### Excerpted text
━━━━━━━━━━
We can see that \(\ddot{x}_i = u_{tt} (x, t)\). Using Taylor series expansion about \(x\), we have,

\[\frac{(x_{i+1} - 2x_i + x_{i-1})}{h^2} = u_{xx}(x, t) + u_{xxxx}(x, t) \frac{h^2}{12} + O(h^4)\]

Similarly,

\[\alpha (x_{i+1} - x_{i-1}) = (2 \alpha h )u_x(x, t) + \frac{2 \alpha h^3}{6} u_{xxx}(x, t) + O(h^5)\]

We arrive at,

\[\left(\frac{1}{c^2}\right) u_{tt} - u_{xx} = \epsilon u_x u_{xx} + O(h^2)\]

where \(\epsilon = 2 \alpha h\). We obtain the PDE,

\[u_{tt} = c^2(1 + \epsilon u_x )u_{xx}\]

One can draw parallels between this equation and the inviscid Burgers equation, which is known to develop shocks in finite time, for generic initial conditions. For wave like solutions, the rising part of the wave with goes faster with \(u_x > 0\) than the fallling part with \(u_x < 0\), leading to wave steepening and shock formation. One can see how following the inviscid Burgers equation develops shocks over a finite time. This happens over a characteristic time scale \(t_s\) which is found to be much smaller than the recurrence time observed in the FPUT simulations.
━━━━━━━━━━
### Supplied data
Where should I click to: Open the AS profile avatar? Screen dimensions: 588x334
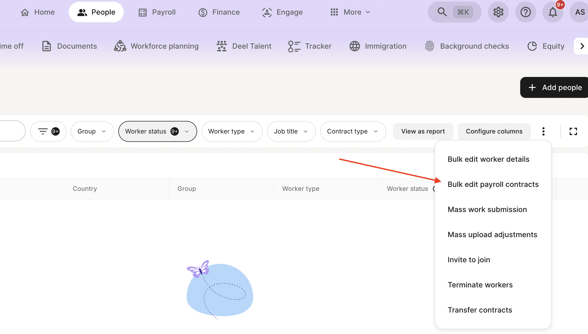coord(579,12)
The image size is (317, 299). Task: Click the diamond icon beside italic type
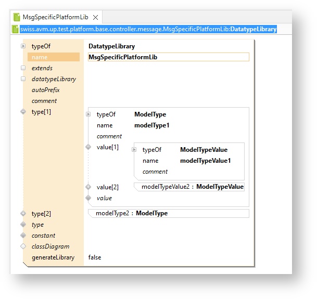pyautogui.click(x=23, y=225)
━━━━━━━━━━
### Work instructions
Reproduce the excerpted text starting with "One can draw" and going on through "the FPUT simulations.", substituting "discontinuities" for every occurrence of "shocks". Draw only on the excerpted text when responding.

### Exercise response
One can draw parallels between this equation and the inviscid Burgers equation, which is known to develop discontinuities in finite time, for generic initial conditions. For wave like solutions, the rising part of the wave with goes faster with \(u_x > 0\) than the fallling part with \(u_x < 0\), leading to wave steepening and shock formation. One can see how following the inviscid Burgers equation develops discontinuities over a finite time. This happens over a characteristic time scale \(t_s\) which is found to be much smaller than the recurrence time observed in the FPUT simulations.